The glass shattered against the far wall, the shards skidding across the floor like uneven diamonds.
He wasn't finished. He kicked the wreckage of the chair, his chest heaving, his eyes bloodshot and wild with a pain that looked like the onset of psychosis.
Before I could draw breath, he was on me.
He slammed his hands onto the table and lunged, his fingers like iron as they clamped around my jaw.
He forced my face up, his grip bruising, his thumb digging hard into the sensitive skin of my throat.
He didn't scream anymore. He didn't say a word.
He just pinned me with a stare so glacial it froze the marrow in my bones.
The silence was deafening. In his eyes, I saw the ghost of the nine-year-old boy who never knew why his mother didn't want to touch him. He didn't let go, his gaze promising that if I breathed one more word of that ink-stained hatred, there would be nothing left of either of us.
But I was beyond fear. I was empty.
“Go on, Saurav …” I whispered, giving him a broken, tragic smile. “She hated you so much she took her own life because she couldn’t bear to see you in it anymore.”
I felt his grip slacken. A single, heavy tear escaped his eye and rolled down his cheek. My own heart, which I thought had turned to stone, fragmented into a million pieces. His breath came in ragged, wet hitches as he stared into my soul.
“See who’s cursed now?” I whispered, though the victory tasted like ash. “Your father spent his life begging for your love, Saurav. All you did was shout at him, demanding the truth. This is the truth he was trying to save you from. This is the 'secret' he took to his grave.”
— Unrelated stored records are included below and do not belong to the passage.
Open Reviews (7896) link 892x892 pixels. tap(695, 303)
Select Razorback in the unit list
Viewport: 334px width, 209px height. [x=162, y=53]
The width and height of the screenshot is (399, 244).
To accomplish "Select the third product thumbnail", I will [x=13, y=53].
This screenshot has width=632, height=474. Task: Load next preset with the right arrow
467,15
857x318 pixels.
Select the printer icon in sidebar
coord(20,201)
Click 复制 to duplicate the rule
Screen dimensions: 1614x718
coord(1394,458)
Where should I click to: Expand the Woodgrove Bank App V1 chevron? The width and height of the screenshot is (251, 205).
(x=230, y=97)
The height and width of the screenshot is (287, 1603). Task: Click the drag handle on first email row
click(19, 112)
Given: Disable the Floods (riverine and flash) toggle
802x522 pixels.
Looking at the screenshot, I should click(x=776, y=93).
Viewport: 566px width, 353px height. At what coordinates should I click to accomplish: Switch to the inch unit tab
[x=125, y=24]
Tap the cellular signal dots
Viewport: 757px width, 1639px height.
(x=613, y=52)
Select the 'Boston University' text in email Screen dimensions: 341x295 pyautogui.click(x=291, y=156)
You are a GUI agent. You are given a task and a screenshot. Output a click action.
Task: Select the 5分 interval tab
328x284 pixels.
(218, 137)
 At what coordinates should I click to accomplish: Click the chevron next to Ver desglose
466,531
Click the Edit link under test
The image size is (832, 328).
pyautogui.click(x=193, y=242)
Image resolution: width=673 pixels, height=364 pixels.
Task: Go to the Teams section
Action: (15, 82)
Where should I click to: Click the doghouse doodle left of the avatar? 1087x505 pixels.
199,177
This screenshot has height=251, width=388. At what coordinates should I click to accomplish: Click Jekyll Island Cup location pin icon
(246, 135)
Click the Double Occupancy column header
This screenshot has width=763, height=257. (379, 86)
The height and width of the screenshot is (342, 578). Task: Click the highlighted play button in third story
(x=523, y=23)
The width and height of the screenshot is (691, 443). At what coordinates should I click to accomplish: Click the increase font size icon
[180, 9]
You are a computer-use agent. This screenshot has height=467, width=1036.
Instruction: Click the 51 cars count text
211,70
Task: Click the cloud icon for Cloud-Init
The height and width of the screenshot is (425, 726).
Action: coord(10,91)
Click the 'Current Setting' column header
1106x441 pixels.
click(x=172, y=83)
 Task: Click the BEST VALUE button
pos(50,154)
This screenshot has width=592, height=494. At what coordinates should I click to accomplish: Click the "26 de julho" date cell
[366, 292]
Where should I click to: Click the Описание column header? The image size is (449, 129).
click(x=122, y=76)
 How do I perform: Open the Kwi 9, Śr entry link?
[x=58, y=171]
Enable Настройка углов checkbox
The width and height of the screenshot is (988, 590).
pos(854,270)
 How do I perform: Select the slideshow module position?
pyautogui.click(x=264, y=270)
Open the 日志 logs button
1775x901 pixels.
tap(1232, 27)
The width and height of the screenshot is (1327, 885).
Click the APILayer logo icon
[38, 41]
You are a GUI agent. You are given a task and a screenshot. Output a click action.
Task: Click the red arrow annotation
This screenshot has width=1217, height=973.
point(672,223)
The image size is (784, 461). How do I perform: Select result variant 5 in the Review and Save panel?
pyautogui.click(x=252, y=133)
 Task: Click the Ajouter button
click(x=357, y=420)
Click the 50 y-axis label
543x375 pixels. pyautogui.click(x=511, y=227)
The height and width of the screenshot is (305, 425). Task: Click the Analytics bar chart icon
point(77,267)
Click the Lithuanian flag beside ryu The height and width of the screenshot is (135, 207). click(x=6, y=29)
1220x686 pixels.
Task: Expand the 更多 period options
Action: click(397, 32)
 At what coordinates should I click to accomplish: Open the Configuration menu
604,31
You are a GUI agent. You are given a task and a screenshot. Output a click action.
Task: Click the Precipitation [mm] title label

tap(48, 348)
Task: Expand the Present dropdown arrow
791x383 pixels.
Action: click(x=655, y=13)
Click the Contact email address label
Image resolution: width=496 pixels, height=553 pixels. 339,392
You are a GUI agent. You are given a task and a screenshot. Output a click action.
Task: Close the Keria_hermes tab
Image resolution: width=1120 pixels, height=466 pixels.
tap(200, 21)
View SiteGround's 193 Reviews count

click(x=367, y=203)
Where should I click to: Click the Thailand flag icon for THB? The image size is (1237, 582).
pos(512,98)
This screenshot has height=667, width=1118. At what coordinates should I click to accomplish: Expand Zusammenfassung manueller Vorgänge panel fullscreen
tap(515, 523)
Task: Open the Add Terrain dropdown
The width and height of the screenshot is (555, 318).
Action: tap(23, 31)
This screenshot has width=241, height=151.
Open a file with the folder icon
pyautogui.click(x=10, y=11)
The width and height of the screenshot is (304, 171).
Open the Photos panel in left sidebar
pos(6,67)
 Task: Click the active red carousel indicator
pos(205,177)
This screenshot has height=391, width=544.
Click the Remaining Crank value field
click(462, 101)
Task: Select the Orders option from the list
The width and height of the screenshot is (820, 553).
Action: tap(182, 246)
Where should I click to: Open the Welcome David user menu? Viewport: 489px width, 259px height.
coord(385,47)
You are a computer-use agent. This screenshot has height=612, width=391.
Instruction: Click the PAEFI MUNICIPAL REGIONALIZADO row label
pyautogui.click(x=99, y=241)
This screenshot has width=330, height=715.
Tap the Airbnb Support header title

“Please… please stop…” he begged, his voice a hollow wreck. He let go of me, his hands falling limp at his sides.
The adrenaline began to drain away, leaving only a cold, sickening guilt.
How could I do this to him? He collapsed, his knees hitting the hardwood with a dull thud.
He grabbed his head, his fingers clawing at his hair as he struggled to breathe.
“She couldn’t… she wouldn’t do this. She loved me.
I loved her. She used to write me letters! Every month from the city!”
“Those were from your father,” I said, wiping the hot tears from my own cheeks. “He wrote them for you. He spent years faking her affection so you wouldn't have to feel the hole she left behind.”
Saurav looked up, his face a mask of total devastation. “Is there anything else? Any other truth you want to kill me with?”
I took a shaky breath, the final blow trembling on my lips. “She’s… she’s not in the city, Saurav. She never made it out. She’s buried in the backyard, under the rosebed. Your father couldn't even let her go when she was gone.”
He didn't wait for another word. He scrambled to his feet and broke into a blind run, crashing through the back door. I followed him, my legs feeling like lead.
I found him in the garden, collapsed over the blooming roses. He was digging into the dirt with his bare hands, sobbing, breaking completely apart into the soil.
I retreated, step by agonizing step, covering my face with my hand. I wondered if I could ever take it back. I had wanted him to feel my pain, but as I watched him shatter, I realized I hadn't made us equal. I had simply destroyed whatever was left of the man I once loved.